Today is my favorite day on the Wheeling Country Day School campus. Today is LEGO robotics competition day – otherwise known as failure day. It is the failure that makes me love it. In a timed trial small groups of ten year olds publicly face challenges for which they have either successfully programmed their robots to complete, or they have not. If they haven’t, there is no finger pointing, no crying and no quitting. There is fast collaborative problem solving and the chance to learn from mistakes. And there it is. The reason I love LEGO day. Children own the lesson that failure isn’t fatal, but rather an avenue for learning. Grades play no part in it at all.
It is this type of problem-based collaborative learning that lies at the heart of the projects showcased in the educational documentary, Most Likely to Succeed, which was screened Wednesday night at Towngate Theater. The sold out showing was jointly presented by The Linsly School and Wheeling Country Day School in collaboration with West Liberty University’s College of Education and Oglebay Institute.
Within the first five minutes of the movie, audience members are reminded that the world has changed drastically since our modern school system was developed in 1893, yet the industrial model of school has not adapted. Called into question are standardized tests, segregated disciplines, textbooks and memorization itself.
Quickly the film builds a sense of consensus that indeed our school system is outdated at the student’s expense. At that point the film’s focus switches to the narrative of two ninth grade students at High Tech High, an innovative high school in San Diego. Together with their classmates they are challenged to take on an ambitious, project-based assignment that fosters critical thinking skills rather than rote memorization in preparation for a public showcase of their combined humanities and physics course. Greg Whiteley, the film’s director, writer and producer, juxtaposes clips of students bent over a math test with these freshmen who are actively and authentically learning. The former is on the continuum to college acceptance. The film suggests the latter leads from purposeful learning to a fulfilling life.
The message is clear – Whiteley finds the latter to be the better preparation for a successful future. Linsly Headmaster Justin Zimmerman warned the audience before its start that parts of the film would make parents and teachers uncomfortable. On the screen we watched parents question High Tech High teachers about the content a student was missing by focusing on depth instead of breadth. We could feel the parental anxiety that this alternative charter school might be a risk that won’t pay off in the college admissions game. Just when you are about to side with the skeptics and stick with what we know, the film presents the counter argument. Memorized content doesn’t stick. Whiteley shares the results of a study done at the Lawrenceville School where students were asked to retake their science exam three months later. The average score dropped from a B+ to an F. They didn’t know the material, they had only done well on the test.
When the dust settled at the end of the film, audience members were not unanimously in favor of an educational revolution to emulate High Tech High, but they were talking about the need for change.
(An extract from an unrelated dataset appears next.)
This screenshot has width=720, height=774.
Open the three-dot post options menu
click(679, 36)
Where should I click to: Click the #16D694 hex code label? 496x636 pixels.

School that worked for generations was not going to serve us in the same way in this information age where we can program a computer named Watson to humiliate the legendary Jeopardy champion, Ken Jennings.
At its heart Most Likely to Succeed asks us to hold on to a basic contradiction. We were educated in the traditional way, the one designed in 1893. It was good enough for us. I sat in rows, listened to lectures, memorized content and demonstrated my knowledge on paper and pencil tests – knowledge I probably forgot within three months. I went to Princeton University, so for many of you reading this that proves the model was a success. The thing is the “workforce” a ten year old will enter after high school or college will be vastly different than the one I entered, and will only continue to change and reinvent itself in the years ahead. The rate of change is faster now than it has ever been in our history. Just as the industrial age changed our need for physical strength at work, the information age is forcing us to focus on our creativity – that human element for which the computer cannot be programmed. How do we prepare children for life after AP tests, SAT scores and college acceptance letters? How do we sit with the idea that I love this in theory, but not for my kid?
Was the intent of Most Likely to Succeed to urge all schools to follow the model of High Tech High? I don’t think so. Instead, the film forces us to acknowledge that students are not learning all that they should in the model we have. It is time to reimagine school.
Our purpose in bringing this screening to Wheeling was to start a conversation. To involve as many people in this as possible, Justin and I urge other schools and organizations to host a similar screening. We do not pretend to have the answer, but we are willing to hold the contradiction between what is and what is possible.
Pockets of innovation are a start – like a LEGO competition among ten-year-olds.
“Mrs. H-L” is the head of school at Wheeling Country Day.